Task objective
Extend the blog post on cryptozoology museums below, carrying it on from its last sentence.

Excerpted passage
◇ ◇ ◇

Cryptozoo Museums Worldwide
Posted by: Loren Coleman on March 24th, 2006
What and where are your favorite cryptozoology and Bigfoot museums throughout the world?
Scotland’s cryptozoology collection at the National Museums of Scotland was recently highlighted in the Scotsman. The easiest exhibits to record, unfortunately, are often the hoaxes. Shown here are a Japanese-made mermaid and a Canadian-created furred trout, both taxidermy fakes.
Dr. Geoff Swinney (below), Curator of Lower Vertebrates, Fish, Amphibians and Reptiles, National Museums of Scotland, examines the vertebrae of the Beast of Stronsay, from the carcass of the beast found on an Orkney island beach in 1808. Swinney, who is the resident cryptozoologist, in 1987, confirmed the vertebrae was from a basking shark, and not a Sea Serpent.
Meanwhile, new museums are being founded with an eye to a speciality linked to one specific cryptid. Take, for example, the successful Mothman Museum in Point Pleasant, West Virginia, created after the Mark Pellington movie, The Mothman Prophecies, was released in 2002.
Above: Mothman Museum director Jeff Wamsley holds his most recent book, Mothman: Behind the Red Eyes. With him is museum co-worker Todd Wiseman, an Ohio University film student making a documentary about Mothman.
Below: Artist John Frick of Cumberland, Maryland, stands under his creation, a Mothman replica that hangs from the ceiling of the Mothman Museum in Point Pleasant, West Virginia.
The International Cryptozoology Museum of Portland, Maine, has a more generalist theme with a wide focus.

◇ ◇ ◇

Data shown
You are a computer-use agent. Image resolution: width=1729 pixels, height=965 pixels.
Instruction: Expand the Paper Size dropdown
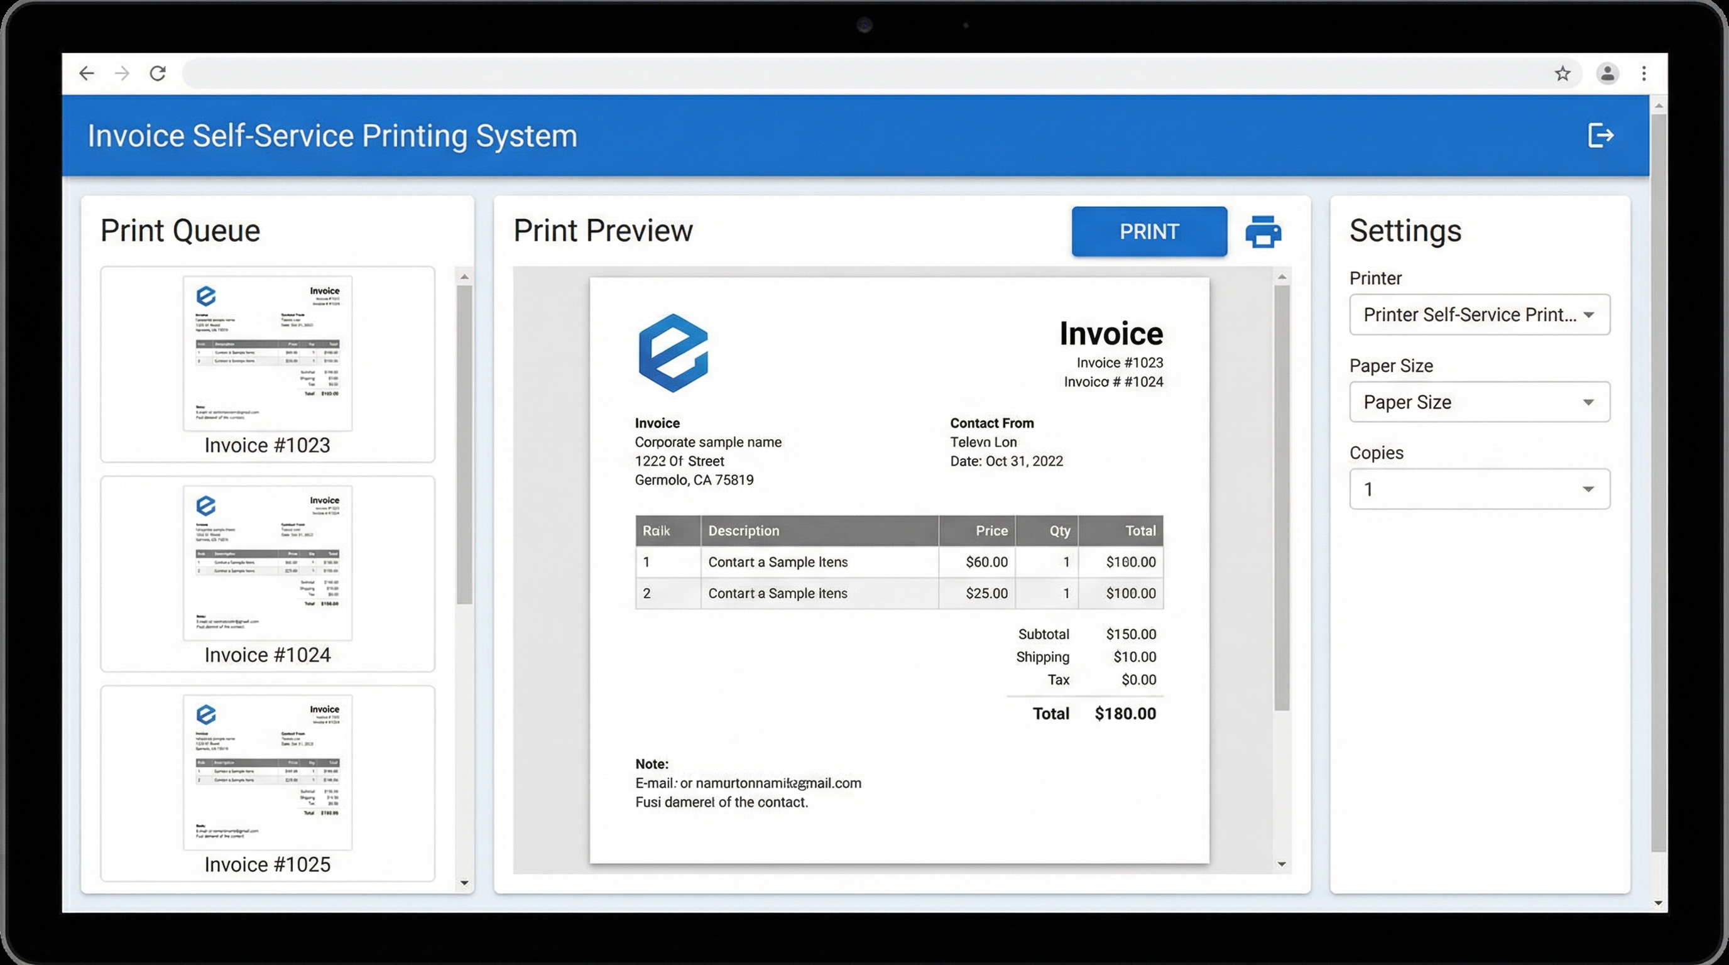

◇ ◇ ◇

Response
The International Cryptozoology Museum’s collection includes over 150 Bigfoot, Yeti, and Yowie footprint casts, the hair of the Yeti, museum quality skull replicas (from Homo floresiensis to Gigantopithecus), movie props (from Harry and the Hendersons to The Mothman Prophecies), cryptid figurines from 46 years of collecting, the eight-and-half-feet-tall Crookston Bigfoot, a full-scale coelacanth, the Feejee Mermaid from the movie P. T. Barnum, expedition equipment (e.g. from Hillary’s 1960 Abominable Snowman hunt, the 1984 Crypto-Quest for Idaho’s Paddler, the 2000 Skookum cast discovery trek), and much, much more.
Needless to say, as in Scotland, the International Cryptozoology Museum has modern versions (see below) of the Feejee mermaid, the furred trout, and jackalopes.
What cryptozoology and Bigfoot museums would you recommend to other Cryptomundo readers from your journeys and readings?
About Loren Coleman
Loren Coleman is one of the world’s leading cryptozoologists, some say “the” leading living cryptozoologist. Certainly, he is acknowledged as the current living American researcher and writer who has most popularized cryptozoology in the late 20th and early 21st centuries.
Starting his fieldwork and investigations in 1960, after traveling and trekking extensively in pursuit of cryptozoological mysteries, Coleman began writing to share his experiences in 1969. An honorary member of Ivan T. Sanderson’s Society for the Investigation of the Unexplained in the 1970s, Coleman has been bestowed with similar honorary memberships of the North Idaho College Cryptozoology Club in 1983, and in subsequent years, that of the British Columbia Scientific Cryptozoology Club, CryptoSafari International, and other international organizations. He was also a Life Member and Benefactor of the International Society of Cryptozoology (now-defunct).
Loren Coleman’s daily blog, as a member of the Cryptomundo Team, served as an ongoing avenue of communication for the ever-growing body of cryptozoo news from 2005 through 2013. He returned as an infrequent contributor beginning Halloween week of 2015.
Coleman is the founder in 2003, and current director of the International Cryptozoology Museum in Portland, Maine.
I would recommend the Bigfoot in Texas? exhibit opening on April 7 through July 30, 2006 in San Antonio, TX at the Institute of Texan Cultures. This is a museum exhibit and lecture series. A joint collaborative effort by the University of Texas San Antonio’s Institute of Texan Cultures and the Texas Bigfoot Research Center.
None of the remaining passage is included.